Reste que cette approche contractuelle effraie. Elle abolit la figure de l’État-nation unitaire au profit d’une balkanisation du continent européen. Le scénario est en effet envisageable. La consécration d’un droit de sécession en Catalogne et ailleurs réveillerait très probablement les vieilles mouvances régionalistes que la mode centraliste du XIXème siècle a cru pouvoir enterrer si facilement. Mais une telle évolution ne serait pas dramatique, à condition toutefois d’admettre que l’État-nation n’a pas à être sanctifié. Comme toute construction politique, il n’est que le fruit d’un accident de l’histoire et ne constitue pas l’horizon indépassable de l’organisation de la vie sociale.

C’est la raison pour laquelle le morcèlement politique de l’Europe, tant redoutée par les unionistes de tous bords, ne révèlerait aucune décadence. Une littérature politique abondante explique comment la fragmentation politique a toujours été le moteur de la civilisation européenne. L’historien de l’économie Joel Mokyr, auteur d’un récent ouvrage très commenté dans la presse anglophone, impute par exemple la créativité philosophique et technologique de l’Europe à la concurrence réglementaire et fiscale qui a longtemps découlé de la division du vieux continent en petites unités politiques et territoriales.

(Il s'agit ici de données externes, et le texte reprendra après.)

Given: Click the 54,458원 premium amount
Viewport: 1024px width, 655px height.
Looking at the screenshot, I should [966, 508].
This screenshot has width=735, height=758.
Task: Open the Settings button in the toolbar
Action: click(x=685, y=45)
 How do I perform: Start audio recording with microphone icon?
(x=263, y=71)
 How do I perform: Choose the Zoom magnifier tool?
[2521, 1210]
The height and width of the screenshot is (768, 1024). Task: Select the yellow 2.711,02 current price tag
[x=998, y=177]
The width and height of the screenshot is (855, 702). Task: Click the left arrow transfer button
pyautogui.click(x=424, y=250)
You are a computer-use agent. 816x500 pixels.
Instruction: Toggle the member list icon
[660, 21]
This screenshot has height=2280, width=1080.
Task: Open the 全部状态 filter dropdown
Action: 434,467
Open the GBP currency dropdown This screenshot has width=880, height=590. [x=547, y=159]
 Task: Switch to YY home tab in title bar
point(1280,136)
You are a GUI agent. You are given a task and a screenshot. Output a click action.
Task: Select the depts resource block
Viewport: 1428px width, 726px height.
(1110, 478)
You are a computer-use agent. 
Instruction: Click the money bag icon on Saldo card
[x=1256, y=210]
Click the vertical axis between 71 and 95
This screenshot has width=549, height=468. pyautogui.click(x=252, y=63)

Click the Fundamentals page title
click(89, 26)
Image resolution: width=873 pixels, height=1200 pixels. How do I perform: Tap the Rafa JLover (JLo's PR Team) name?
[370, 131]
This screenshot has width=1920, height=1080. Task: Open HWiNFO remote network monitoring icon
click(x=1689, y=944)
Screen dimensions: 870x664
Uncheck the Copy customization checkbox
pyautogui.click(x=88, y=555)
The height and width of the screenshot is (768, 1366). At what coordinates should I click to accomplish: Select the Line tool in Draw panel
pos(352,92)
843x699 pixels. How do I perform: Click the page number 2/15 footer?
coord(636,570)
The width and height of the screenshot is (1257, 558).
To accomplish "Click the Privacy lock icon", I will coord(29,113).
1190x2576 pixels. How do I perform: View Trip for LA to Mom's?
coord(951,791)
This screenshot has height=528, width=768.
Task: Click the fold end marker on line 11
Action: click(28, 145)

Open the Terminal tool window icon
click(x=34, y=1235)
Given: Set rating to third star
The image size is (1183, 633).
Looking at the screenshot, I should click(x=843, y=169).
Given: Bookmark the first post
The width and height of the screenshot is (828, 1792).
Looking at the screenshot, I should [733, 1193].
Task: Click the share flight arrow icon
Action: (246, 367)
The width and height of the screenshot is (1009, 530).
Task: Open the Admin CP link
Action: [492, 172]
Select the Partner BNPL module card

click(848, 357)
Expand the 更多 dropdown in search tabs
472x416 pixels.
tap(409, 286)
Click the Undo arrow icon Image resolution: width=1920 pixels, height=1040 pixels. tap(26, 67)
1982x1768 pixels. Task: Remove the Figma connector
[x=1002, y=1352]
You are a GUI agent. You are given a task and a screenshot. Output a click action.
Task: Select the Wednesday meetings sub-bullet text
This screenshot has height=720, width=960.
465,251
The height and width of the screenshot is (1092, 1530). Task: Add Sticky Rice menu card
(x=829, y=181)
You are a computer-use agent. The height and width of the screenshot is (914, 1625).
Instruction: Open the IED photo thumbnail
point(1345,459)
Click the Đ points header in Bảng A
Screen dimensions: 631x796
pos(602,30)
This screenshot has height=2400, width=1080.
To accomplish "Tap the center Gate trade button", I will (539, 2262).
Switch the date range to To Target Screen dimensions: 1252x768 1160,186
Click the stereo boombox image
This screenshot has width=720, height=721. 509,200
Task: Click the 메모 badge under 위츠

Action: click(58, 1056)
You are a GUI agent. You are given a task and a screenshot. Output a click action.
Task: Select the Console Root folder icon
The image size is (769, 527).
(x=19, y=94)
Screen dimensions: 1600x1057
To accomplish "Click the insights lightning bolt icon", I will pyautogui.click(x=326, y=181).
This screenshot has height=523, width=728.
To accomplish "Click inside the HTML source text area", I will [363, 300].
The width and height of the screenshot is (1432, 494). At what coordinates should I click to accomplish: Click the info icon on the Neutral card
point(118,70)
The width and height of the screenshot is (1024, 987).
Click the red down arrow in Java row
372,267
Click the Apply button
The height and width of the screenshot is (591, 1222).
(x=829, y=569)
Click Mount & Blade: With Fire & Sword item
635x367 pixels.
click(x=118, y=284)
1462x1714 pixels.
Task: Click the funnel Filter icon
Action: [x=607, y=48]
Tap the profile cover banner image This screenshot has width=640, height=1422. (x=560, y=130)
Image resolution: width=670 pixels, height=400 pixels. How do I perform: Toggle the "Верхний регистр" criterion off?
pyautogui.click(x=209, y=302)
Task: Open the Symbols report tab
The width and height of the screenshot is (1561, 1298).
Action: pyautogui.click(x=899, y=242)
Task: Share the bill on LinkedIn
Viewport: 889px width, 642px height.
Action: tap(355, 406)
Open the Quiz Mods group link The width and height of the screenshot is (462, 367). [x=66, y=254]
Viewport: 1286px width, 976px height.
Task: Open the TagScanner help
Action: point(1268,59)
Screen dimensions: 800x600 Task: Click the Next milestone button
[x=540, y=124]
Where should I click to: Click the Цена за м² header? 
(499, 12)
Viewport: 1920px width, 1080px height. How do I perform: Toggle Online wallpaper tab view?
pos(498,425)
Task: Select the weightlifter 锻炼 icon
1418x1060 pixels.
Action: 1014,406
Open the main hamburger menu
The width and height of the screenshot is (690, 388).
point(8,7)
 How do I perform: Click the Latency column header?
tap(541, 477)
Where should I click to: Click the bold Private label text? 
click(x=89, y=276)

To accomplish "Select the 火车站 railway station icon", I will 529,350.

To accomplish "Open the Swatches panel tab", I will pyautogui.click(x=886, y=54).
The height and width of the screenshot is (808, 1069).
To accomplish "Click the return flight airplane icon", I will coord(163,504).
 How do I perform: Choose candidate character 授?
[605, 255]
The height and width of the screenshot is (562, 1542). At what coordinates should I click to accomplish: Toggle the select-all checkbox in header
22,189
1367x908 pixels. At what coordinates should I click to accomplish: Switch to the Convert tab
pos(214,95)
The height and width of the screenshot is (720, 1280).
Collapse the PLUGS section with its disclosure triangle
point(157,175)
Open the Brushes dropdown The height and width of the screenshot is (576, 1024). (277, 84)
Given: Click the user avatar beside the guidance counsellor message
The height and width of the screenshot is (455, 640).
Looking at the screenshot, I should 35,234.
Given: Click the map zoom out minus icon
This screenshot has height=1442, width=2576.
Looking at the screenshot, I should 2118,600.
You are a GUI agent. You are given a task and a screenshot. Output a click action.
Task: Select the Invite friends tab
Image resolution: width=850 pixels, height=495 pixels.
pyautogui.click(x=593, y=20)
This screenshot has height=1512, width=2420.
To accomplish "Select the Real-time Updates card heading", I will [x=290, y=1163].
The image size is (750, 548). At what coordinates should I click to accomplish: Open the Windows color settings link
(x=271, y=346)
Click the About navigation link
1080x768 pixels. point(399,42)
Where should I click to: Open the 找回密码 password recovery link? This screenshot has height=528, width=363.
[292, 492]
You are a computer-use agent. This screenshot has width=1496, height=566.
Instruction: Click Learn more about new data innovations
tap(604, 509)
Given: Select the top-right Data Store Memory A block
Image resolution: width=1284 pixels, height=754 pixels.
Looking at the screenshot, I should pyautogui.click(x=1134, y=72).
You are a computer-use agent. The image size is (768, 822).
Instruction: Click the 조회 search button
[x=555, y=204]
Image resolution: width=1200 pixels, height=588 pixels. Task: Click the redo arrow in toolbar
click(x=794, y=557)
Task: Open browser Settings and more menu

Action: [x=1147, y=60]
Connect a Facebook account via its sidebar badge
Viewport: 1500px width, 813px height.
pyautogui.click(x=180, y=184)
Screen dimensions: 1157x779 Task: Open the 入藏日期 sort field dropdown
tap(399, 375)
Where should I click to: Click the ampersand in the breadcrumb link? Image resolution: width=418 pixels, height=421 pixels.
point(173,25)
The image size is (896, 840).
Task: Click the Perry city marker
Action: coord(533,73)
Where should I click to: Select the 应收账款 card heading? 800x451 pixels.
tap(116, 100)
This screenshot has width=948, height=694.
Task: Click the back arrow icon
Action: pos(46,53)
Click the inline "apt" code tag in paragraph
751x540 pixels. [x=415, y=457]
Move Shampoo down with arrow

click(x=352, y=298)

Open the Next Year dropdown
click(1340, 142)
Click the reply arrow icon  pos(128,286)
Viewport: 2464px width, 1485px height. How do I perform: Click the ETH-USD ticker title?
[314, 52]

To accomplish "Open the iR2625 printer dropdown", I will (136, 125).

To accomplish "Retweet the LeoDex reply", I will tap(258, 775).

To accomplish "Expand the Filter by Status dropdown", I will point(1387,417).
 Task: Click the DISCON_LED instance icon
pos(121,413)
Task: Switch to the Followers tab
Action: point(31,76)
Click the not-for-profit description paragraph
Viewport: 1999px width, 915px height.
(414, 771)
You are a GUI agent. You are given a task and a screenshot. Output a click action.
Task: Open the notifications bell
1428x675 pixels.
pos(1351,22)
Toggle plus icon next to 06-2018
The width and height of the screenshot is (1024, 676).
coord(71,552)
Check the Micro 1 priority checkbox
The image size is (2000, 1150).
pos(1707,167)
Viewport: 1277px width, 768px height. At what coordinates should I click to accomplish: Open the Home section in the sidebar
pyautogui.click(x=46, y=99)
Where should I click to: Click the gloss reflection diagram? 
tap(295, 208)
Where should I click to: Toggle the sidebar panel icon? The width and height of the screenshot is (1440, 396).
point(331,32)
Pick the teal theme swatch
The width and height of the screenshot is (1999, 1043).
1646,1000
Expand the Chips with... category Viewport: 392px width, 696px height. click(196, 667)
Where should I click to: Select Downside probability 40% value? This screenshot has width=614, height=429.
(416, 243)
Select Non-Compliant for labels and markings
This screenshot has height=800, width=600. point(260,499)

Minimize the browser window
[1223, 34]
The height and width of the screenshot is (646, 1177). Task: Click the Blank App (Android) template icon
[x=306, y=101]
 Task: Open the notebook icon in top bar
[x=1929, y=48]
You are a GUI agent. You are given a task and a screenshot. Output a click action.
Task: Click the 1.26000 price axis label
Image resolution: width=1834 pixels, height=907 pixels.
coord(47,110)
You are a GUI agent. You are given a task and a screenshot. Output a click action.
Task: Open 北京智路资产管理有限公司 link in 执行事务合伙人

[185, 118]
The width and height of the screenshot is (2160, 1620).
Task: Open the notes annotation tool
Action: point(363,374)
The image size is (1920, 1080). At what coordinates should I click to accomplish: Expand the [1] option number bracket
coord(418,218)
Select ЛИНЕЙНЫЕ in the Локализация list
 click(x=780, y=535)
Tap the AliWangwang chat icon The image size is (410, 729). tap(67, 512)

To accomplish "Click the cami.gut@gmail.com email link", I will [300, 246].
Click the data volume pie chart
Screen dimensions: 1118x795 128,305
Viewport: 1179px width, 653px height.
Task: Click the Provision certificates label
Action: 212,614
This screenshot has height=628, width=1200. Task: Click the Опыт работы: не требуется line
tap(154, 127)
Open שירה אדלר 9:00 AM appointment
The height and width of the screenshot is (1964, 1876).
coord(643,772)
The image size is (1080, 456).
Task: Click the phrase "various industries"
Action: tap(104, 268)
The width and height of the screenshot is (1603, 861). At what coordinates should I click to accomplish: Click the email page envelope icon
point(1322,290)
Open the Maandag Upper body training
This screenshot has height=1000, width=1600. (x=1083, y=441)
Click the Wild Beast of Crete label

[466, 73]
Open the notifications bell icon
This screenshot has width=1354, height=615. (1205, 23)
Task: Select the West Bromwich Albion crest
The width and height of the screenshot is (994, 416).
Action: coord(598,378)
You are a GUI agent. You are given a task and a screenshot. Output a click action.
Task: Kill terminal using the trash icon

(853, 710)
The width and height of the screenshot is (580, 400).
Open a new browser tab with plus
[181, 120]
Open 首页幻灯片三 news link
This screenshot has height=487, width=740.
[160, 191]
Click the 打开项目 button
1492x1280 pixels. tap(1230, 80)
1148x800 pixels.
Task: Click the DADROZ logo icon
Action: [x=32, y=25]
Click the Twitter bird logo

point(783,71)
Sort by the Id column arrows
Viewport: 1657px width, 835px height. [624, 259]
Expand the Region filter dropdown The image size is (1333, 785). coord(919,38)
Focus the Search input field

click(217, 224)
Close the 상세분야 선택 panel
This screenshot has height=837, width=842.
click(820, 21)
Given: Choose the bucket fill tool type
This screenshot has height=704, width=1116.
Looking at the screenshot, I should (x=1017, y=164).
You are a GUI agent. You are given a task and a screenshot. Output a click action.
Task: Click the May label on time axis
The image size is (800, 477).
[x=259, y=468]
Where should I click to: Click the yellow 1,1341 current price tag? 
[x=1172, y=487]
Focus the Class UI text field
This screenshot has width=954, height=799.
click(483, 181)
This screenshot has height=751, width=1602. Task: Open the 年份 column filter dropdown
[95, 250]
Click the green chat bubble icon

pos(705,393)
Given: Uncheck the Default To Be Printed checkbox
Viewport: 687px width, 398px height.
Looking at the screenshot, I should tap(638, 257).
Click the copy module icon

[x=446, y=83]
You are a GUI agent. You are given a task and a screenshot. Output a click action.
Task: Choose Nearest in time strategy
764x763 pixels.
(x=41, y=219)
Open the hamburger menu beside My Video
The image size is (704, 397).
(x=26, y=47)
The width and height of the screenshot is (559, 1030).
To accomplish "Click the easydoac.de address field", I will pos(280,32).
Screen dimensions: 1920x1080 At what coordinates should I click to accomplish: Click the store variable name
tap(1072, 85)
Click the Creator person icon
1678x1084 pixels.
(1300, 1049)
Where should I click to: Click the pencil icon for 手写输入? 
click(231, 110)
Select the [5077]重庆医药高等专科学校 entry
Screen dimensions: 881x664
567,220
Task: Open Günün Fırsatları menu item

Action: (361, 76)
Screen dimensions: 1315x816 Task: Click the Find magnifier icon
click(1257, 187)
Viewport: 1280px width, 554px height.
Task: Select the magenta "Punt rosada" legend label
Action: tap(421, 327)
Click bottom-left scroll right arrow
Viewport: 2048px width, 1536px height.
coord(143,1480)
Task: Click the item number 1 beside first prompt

Cette apologie du «small is beautiful» est certes contre-intuitive à l’heure où beaucoup, dont Emmanuel Macron, assimilent la mondialisation au besoin de se doter d’un cadre politique toujours plus centralisé à l’échelle internationale pour répondre aux défis contemporains. Un rapide coup d’œil sur les pays qui tirent leur épingle du jeu mondialisé (Suisse, Hong-Kong, Singapour, Nouvelle-Zélande, Luxembourg...) suffit à écarter l’importance du facteur taille sur le rayonnement d’un pays pour peu que celui-ci se dote d’une économie ouverte. Que les unionistes en Espagne et ailleurs se rassurent. Les indépendantismes ne signent donc pas la fin du rêve européen. En se débarrassant des lourdeurs de l’État-nation, ils sont la condition sine qua non de sa résurrection.